Demain lève toi à 8h00 ... Douche toi, etc ... Et tiens toi devant ton PC à partir de 8h45 et suis la journée dans son integralité. Et suivant le feeling que tu as et surtout observe le CO.
Si il y a des gros ordres demain garde. Sinon tu peux alléger ta position
Tu restes dispo demain au cas ou ? ^^
C´est pas génial, j´attend un rebond sur la fin de journée.
Bourso à pas parlait du CA...
Bref on est partit sur du LT minimum :/
T´as vu la tronche du CAC ?! Bourso c´est pas le top niveau info ils ne font que relayer ...

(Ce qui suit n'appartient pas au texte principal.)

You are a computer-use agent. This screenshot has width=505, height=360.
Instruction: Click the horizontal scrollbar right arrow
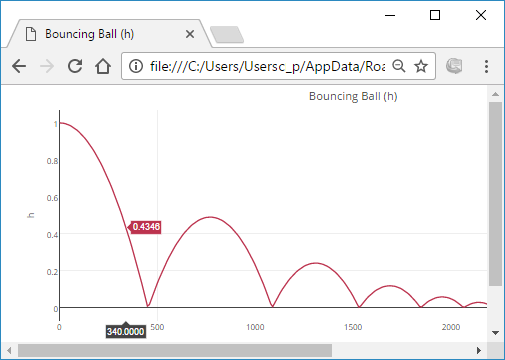(x=479, y=350)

Le plomb est toujours en hausse, un fond vient de montr au capital, le CA est tres bon !! Perso j´attend lundi pour voir ... S´il ne se passe rien je pense vendre pour revenir moins chere
On a quand même prix 2%
C´est mieux qu´un Livret A !!
J´attend aussi, mais bon je sais pas si jvais pas attendre les 30 euro minimum puis mettre un seuil.
Car je pars en vacances 2 semaines le 10.
Il y a aussi Arkéon qui a relevé son objectif à 30€. Je pense qu´on va toucher les 30€ la semaine prochaine !! Mais on verra !! Il faut déja voir ce qui se passe lundi
J´ai p-ê une hypothese farfelu : les "gros" n´ont pas bougé aujourd´hui, pour que les volumes soient faibles et la hausse modéré. Donc les mecs qui se sont placé uniquement pour le CA sont décu et ont vendu ... Donc attendre lundi pour un boost. Si pas de boost lundi calme plat pour toute la semaine amha ![]()
C´est sans doute une bonne hypothèse.
Toute la journée un gros aurait posé des ordres de ventes de 1500 titres environ, puis les retirait quelques secondes après.
C´était des trucs du genre 14 ordres a 1500, puis retiré, puis 10 ordres a 1500...
Suivant le moment soit le cours montait de 25 centimes, soit il baissait de 25 centimes, d´où l´étau d´ajourd´hui...
A mon avis ça confirme ce que tu penses (et moi aussi), par contre ça nous permait pas de savoir quand il va y avoir le déclic...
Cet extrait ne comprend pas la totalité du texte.